**WORK INSTRUCTION**
Whenever a line in the records below holds the string "computer", include it in the count, and state the number alone.

**EXERCISE INPUTS**
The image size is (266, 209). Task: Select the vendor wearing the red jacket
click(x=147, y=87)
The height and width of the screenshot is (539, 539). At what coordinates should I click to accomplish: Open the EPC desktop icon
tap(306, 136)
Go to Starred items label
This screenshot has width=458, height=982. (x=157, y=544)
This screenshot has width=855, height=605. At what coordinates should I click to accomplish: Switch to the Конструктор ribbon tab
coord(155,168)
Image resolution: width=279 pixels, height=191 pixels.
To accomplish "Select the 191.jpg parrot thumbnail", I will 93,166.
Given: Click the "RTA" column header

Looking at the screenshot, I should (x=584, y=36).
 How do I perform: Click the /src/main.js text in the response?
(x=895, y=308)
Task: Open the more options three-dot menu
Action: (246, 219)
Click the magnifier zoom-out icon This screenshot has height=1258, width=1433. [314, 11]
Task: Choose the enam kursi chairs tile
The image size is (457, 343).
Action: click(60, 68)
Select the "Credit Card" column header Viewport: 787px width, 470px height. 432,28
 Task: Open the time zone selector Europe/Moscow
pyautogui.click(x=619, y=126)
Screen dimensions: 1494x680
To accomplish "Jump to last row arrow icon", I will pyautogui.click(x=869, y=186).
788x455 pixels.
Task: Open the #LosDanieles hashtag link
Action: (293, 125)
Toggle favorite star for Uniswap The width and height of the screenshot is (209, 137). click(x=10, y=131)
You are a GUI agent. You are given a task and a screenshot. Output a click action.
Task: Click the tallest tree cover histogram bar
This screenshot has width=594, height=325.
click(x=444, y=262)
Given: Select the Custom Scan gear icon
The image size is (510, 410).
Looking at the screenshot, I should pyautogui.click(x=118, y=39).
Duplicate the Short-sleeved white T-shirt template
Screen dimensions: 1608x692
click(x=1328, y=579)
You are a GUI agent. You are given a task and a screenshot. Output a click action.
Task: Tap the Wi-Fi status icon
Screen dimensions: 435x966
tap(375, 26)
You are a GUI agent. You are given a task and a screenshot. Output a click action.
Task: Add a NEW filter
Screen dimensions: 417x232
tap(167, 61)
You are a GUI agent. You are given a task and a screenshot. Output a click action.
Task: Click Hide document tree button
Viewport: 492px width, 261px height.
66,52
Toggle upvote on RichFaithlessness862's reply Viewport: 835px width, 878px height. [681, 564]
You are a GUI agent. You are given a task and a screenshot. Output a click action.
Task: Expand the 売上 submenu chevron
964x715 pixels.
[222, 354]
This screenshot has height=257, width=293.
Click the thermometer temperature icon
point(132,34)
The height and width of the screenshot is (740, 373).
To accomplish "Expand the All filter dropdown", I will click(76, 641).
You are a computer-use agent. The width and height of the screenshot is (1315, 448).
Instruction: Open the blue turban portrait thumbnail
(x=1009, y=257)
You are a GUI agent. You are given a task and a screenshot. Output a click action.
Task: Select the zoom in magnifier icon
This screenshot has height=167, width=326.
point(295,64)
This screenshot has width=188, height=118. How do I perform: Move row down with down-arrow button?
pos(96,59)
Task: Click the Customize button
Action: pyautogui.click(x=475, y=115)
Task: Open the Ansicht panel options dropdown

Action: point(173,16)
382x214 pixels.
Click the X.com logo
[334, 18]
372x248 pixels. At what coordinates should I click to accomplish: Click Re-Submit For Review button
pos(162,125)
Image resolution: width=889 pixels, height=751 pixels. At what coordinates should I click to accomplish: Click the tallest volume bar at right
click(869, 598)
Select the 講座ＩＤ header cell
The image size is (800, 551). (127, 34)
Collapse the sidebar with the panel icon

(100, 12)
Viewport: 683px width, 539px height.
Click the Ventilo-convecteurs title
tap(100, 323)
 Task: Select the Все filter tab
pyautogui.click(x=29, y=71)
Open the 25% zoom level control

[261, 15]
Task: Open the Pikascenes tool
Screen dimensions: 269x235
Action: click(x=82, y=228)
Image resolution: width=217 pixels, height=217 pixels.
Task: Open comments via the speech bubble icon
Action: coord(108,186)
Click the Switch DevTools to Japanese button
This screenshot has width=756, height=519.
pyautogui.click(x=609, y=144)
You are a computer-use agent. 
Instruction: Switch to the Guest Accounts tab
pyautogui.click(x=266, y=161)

**SOLUTION**
2